> DOCUMENT EXTRACT:
- - -

WHICH SIDE ARE YOU ON?

Deuteronomy 30:15-20

“Which side are you on?” This is the chorus of a well-known labor song that originated in Harlan County, in southeastern Kentucky in the 1930s. It was written by Florence Reece, the wife of coal miner and union leader Sam Reece, after she and her children were terrorized by the local sheriff and his men when they entered her house in search of her husband.

Like many working families, the Reeces experienced not only the abuse of law enforcement and military, which often ended deadly for the workers who organized themselves (the US has had the bloodiest labor history of any industrialized nation in the world). Like many workers, they also knew that work itself is often a matter of life and death. Even today, black lung disease is killing coal miners, lack of safety equipment is killing construction workers—and much work in the United States no longer provides living wages for families.

The Israelites to whom Moses speaks in Deuteronomy made similar experiences: They were exploited by an empire designed to secure wealth and power for the few at the expense of the many, and they were systematically terrorized by its slave drivers (Exodus 1:11). Like an ever-growing number of working families today, the Israelites knew that work could be a matter of life and death.

The question, “Which side are you on?” becomes a matter of life and death when exploitation and extraction are the rule and when power and wealth are distributed unevenly between the many and the few. Both in ancient Egypt and in the United States today the rich keep getting richer at precisely the same time when the poor are getting poorer, and the environment is ravaged. Conventional promises that “a rising tide will lift all boats” ring increasingly more hollow.

Working people are often misled into siding with the privileged few rather than the many. White supremacy, for instance, fools white working people into thinking they have more in common with their white bosses than their non-white co-workers. Nevertheless, it is becoming increasingly clearer on what side the proverbial 99 percent who work for a living belong.

The biggest surprise, perhaps, is that God also takes sides. The ancient Exodus stories shared by Jews, Christians, and Muslims leave no doubt: God is on the side of the slaves rather than their masters. The book of Deuteronomy, from which our text is taken, continues the theme. There, God demands that orphans, widows, and strangers be treated fairly, and God cares about the poor, reminding the Israelites of their own poverty as enslaved people in Egypt (Deuteronomy 24:19-21).

In times when exploitation, extraction, and inequality are the rule rather than the exception, taking sides is not optional. Unfortunately, the so-called “culture wars” in the United States continue to mislead us, both in politics and in religion. Conservatives seem to be determined to take the side of the privileged few rather than the many, and many liberals tend to respond by refusing to take sides and aspiring to love everyone, even if it kills both people and the planet.

The good news is that there is another option: if the book of Deuteronomy and Florence Reece are right, there are ways of taking sides that are life-giving rather than death-dealing. This insight might bring together people of different faiths and people of no faith who are working together for life and flourishing, against the threat of death and destruction and the false gods of exploitation and extraction.

- - -

> MATERIAL PROVIDED:
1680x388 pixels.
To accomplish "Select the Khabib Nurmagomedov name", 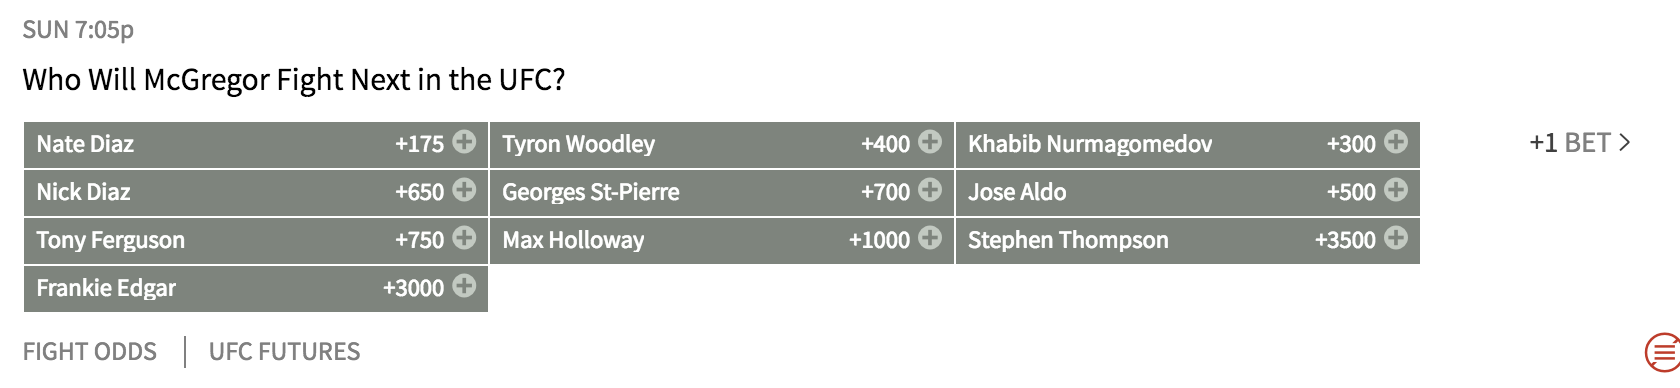I will 1090,144.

- - -

> YOUR GOAL:
Extract everything from "The Israelites to" down to "increasingly more hollow." from the reflection on Deuteronomy and the labor song, copying it word for word.

> RESULT FOR THIS EXERCISE:
The Israelites to whom Moses speaks in Deuteronomy made similar experiences: They were exploited by an empire designed to secure wealth and power for the few at the expense of the many, and they were systematically terrorized by its slave drivers (Exodus 1:11). Like an ever-growing number of working families today, the Israelites knew that work could be a matter of life and death.

The question, “Which side are you on?” becomes a matter of life and death when exploitation and extraction are the rule and when power and wealth are distributed unevenly between the many and the few. Both in ancient Egypt and in the United States today the rich keep getting richer at precisely the same time when the poor are getting poorer, and the environment is ravaged. Conventional promises that “a rising tide will lift all boats” ring increasingly more hollow.